2021.06.16 15:30:07.627 *D* [client.session     ] Client session with ID 71 registered
2021.06.16 15:30:07.627 *D* [client.session.71  ] Received message CMD_GET_SERVER_INFO
2021.06.16 15:30:07.627 *D* [client.session.71  ] Server time zone: UTC+00UTC
2021.06.16 15:30:07.627 *D* [client.session.71  ] Sending message CMD_REQUEST_COMPLETED (616 bytes)
2021.06.16 15:30:07.628 *D* [client.session.71  ] Received message CMD_LOGIN
2021.06.16 15:30:07.628 *D* [client.session.71  ] authentication type 0
2021.06.16 15:30:07.628 *D* [client.session.71  ] Protocol level compression is supported by client
2021.06.16 15:30:07.628 *D* [client.session.71  ] User <ourUserForNxpush>@127.0.0.1 authenticated (language=en clientInfo="nxpush/3.8.382 (Linux 4.19.0-16-amd64; libnxcl 3.8.382)")
2021.06.16 15:30:07.628 *D* [client.session.71  ] Sending compressed message CMD_LOGIN_RESP (312 bytes)
2021.06.16 15:30:07.668 *D* [client.session.71  ] Received message CMD_PUSH_DCI_DATA
2021.06.16 15:30:07.989 *D* [client.session.71  ] Sending message CMD_REQUEST_COMPLETED (32 bytes)
2021.06.16 15:30:07.990 *D* [client.session.71  ] readSocket: connection closed
2021.06.16 15:30:07.990 *D* [client.session.71  ] Session closed
2021.06.16 15:30:07.990 *D* [client.session     ] Client session with ID 71 unregistered
2021.06.16 15:30:07.990 *D* [client.session.71  ] Socket closed
2021.06.16 15:30:07.990 *D* [client.session.71  ] Session object destroyed


Victor Kirhenshtein

Hi,

it looks that DCI data processing for some reason takes too long. Do you have any transformation scripts or script thresholds on those push DCIs?

Best regards,
Victor

fldiet

Hi,

Yes, there are some transformation scripts.  But those are limited in
complexity as well as number ( ~700 DCIs ) and should therefore be manageable.
  • 88% of DCIs do not have a transformation script
  • 9% of DCIs have a lower bound or static normalization ( if;else / division )
  • 3% of DCIs show dynamic normalization using up to two
    'GetDCIValue($node, FindDCIByName($node, "..."));' invokes
    ( all referenced quantities are push-DCIs )

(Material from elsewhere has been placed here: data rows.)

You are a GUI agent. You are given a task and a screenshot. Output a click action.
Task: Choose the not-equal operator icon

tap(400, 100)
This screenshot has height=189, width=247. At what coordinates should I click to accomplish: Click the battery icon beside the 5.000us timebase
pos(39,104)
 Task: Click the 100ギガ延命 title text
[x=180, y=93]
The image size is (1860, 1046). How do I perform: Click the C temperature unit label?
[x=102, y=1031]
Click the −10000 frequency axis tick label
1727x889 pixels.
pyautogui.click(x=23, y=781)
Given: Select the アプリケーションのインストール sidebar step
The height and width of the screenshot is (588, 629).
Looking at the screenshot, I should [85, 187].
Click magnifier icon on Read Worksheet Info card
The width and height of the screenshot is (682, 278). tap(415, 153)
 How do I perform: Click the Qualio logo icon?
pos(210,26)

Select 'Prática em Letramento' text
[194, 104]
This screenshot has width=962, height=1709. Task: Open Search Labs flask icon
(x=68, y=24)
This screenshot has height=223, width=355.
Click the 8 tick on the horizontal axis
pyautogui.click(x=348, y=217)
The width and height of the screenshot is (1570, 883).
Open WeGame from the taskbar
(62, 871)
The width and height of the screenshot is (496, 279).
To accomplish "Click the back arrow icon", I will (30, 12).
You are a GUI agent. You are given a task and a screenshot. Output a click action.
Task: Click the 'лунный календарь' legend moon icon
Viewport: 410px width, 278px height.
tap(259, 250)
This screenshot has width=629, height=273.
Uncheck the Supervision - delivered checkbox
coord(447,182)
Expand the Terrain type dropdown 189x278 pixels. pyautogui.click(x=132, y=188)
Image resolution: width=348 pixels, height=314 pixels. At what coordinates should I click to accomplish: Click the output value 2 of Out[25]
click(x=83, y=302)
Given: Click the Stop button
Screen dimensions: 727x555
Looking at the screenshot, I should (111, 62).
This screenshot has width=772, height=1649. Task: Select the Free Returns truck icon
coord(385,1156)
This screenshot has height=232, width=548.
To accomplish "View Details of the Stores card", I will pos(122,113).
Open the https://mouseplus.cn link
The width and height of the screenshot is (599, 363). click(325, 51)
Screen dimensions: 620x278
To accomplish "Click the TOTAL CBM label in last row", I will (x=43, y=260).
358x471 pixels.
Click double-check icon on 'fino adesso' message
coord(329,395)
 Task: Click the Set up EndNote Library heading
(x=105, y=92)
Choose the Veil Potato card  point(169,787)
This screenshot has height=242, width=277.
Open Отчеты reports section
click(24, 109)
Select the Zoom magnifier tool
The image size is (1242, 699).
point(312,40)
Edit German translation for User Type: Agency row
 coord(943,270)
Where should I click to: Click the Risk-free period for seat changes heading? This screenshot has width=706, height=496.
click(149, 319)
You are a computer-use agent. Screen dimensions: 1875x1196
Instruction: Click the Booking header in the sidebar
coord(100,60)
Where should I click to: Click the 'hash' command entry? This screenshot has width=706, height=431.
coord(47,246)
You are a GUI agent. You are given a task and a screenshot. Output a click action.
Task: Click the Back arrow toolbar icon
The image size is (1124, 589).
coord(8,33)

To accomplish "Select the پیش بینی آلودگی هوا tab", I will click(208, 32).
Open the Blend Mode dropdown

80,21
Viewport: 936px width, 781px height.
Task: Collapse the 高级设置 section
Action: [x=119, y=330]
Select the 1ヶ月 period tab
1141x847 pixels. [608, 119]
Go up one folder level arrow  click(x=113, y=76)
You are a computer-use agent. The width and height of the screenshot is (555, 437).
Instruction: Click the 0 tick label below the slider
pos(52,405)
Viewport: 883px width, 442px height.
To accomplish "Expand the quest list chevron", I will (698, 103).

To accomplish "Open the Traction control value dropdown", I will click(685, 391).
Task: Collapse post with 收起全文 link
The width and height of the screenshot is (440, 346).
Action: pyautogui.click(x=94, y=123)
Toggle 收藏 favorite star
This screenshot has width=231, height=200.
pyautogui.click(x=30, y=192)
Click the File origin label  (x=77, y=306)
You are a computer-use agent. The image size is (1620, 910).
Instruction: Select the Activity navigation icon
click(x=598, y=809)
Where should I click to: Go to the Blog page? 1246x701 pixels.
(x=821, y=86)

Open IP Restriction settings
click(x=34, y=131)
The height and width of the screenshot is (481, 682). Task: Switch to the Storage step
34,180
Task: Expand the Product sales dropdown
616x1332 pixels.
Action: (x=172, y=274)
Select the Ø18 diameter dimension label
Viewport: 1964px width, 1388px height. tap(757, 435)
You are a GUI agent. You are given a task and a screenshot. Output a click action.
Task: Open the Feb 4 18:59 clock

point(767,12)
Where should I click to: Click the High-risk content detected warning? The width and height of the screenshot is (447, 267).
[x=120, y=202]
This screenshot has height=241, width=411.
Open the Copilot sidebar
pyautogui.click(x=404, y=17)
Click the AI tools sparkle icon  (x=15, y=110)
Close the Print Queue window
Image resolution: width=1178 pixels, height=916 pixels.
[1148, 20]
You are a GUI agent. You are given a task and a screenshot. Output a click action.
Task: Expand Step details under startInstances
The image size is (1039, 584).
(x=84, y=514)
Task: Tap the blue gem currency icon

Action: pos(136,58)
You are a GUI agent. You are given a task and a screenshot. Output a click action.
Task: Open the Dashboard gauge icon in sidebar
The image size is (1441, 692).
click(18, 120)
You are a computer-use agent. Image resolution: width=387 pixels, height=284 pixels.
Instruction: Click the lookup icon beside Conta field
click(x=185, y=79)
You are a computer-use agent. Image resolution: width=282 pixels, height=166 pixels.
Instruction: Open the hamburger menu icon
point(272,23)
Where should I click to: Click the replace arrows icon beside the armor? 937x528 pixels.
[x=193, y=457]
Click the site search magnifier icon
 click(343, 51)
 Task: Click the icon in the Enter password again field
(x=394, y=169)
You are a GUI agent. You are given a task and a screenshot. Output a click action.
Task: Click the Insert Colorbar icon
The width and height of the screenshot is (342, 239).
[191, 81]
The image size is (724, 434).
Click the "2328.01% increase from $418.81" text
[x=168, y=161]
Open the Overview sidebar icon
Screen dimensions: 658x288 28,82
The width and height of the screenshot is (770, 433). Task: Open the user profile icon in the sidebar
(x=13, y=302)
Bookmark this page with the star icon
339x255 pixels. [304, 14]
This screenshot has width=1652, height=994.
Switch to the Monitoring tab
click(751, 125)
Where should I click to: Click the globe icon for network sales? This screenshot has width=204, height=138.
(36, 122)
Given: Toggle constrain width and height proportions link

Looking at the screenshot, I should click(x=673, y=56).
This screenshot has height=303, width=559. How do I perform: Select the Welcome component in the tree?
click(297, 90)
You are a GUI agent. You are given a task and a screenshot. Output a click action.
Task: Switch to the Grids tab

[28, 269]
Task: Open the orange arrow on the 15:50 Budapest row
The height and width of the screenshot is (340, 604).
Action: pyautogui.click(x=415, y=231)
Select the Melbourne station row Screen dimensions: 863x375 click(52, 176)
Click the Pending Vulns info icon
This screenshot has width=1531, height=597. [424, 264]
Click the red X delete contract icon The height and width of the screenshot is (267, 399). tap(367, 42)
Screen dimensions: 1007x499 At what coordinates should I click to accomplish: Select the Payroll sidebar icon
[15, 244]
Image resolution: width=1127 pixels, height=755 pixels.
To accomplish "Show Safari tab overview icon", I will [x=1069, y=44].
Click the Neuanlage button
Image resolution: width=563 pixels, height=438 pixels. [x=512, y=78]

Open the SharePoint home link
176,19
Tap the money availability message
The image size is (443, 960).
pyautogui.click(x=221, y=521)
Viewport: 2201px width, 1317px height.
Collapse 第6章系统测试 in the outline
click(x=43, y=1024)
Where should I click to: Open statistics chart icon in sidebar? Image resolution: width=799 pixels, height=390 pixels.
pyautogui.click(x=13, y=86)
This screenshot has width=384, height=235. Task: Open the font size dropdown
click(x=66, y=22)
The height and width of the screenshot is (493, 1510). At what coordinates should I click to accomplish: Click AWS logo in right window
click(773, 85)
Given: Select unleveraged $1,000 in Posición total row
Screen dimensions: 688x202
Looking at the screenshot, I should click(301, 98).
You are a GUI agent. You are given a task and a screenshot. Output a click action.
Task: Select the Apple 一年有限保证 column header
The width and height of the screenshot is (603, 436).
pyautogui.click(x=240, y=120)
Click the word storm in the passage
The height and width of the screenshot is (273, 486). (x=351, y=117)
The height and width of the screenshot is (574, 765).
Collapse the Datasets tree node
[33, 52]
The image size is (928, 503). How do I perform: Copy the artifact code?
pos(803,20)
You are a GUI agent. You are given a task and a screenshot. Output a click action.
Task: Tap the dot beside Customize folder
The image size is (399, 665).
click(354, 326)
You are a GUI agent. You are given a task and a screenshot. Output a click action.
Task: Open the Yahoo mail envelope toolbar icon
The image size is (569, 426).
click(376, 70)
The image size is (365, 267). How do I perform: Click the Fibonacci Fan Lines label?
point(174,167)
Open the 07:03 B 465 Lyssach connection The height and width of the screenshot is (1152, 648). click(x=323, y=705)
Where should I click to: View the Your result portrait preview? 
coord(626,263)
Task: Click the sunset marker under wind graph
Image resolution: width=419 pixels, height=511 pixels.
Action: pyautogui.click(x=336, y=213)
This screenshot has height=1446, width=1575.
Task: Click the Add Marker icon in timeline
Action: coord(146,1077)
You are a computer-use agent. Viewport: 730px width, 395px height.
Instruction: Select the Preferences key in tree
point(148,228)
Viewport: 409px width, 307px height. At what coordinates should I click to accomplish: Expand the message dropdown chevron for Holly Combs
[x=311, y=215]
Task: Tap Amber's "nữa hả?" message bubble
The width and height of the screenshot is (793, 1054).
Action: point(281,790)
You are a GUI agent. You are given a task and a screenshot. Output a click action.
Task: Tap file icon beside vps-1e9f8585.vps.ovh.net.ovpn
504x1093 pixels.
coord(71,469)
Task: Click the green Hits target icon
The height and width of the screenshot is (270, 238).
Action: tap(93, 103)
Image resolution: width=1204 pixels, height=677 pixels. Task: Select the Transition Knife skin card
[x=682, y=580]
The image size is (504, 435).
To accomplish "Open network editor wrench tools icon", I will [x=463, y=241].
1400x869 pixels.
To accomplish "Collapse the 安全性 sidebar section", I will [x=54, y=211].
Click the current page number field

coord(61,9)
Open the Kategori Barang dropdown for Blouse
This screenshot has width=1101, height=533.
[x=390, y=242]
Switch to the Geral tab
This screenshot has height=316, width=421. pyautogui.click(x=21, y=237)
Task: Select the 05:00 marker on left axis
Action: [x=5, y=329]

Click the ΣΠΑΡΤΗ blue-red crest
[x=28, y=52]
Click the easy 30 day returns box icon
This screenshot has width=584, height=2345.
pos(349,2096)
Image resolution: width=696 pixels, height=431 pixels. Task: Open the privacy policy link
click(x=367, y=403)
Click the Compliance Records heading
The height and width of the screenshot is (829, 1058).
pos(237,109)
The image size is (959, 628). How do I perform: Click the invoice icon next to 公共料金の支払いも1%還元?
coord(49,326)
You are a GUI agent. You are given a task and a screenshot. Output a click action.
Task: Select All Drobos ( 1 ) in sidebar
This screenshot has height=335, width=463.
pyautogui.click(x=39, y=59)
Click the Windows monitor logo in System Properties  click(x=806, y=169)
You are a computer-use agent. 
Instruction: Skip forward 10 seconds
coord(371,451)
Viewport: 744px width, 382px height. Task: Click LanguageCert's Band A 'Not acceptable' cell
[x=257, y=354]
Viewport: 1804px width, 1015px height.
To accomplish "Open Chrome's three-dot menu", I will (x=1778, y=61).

There are no more than 30 *DCI*() invokes for said client in total.
Thresholds boil down to very basic diff(), last() and average() calls.
These DCIs and their threshold events do not trigger any further scripts.

---

Multiple other nodes under very similar circumstances ( they inherit from the
same DCI templates or more, and are being pushed to at the same frequency ) on
the very same server instance are handled perfectly fine.  We are talking ~5
afflicted and 50 unaffected nodes.

Here is a quick plot I did for navigating/cross-referencing netxmsd's logs for
hangs in my last post.
I added the data of an unaffected node ( taken briefly after ) comparing the
time nxpush took for a set of attempts to an affected nodes behaviour.
https://i.imgur.com/CUrEvin.png

Am I off track for assuming there should be an external variable connecting the affected nodes?


Kind regards,

  Florian

Filipp Sudanov

Let's try to exclude the option that transformation scripts get randomly delayed. Try wrapping transformation scripts in something like
trace(0, $object->id . ":" . $dci->id . " tranformation script start");
...
trace(0, $object->id . ":" . $dci->id . " tranformation script end");


first parameter of trace() defines the log level. This way you should get some stats on the actual duration of the transformation scripts.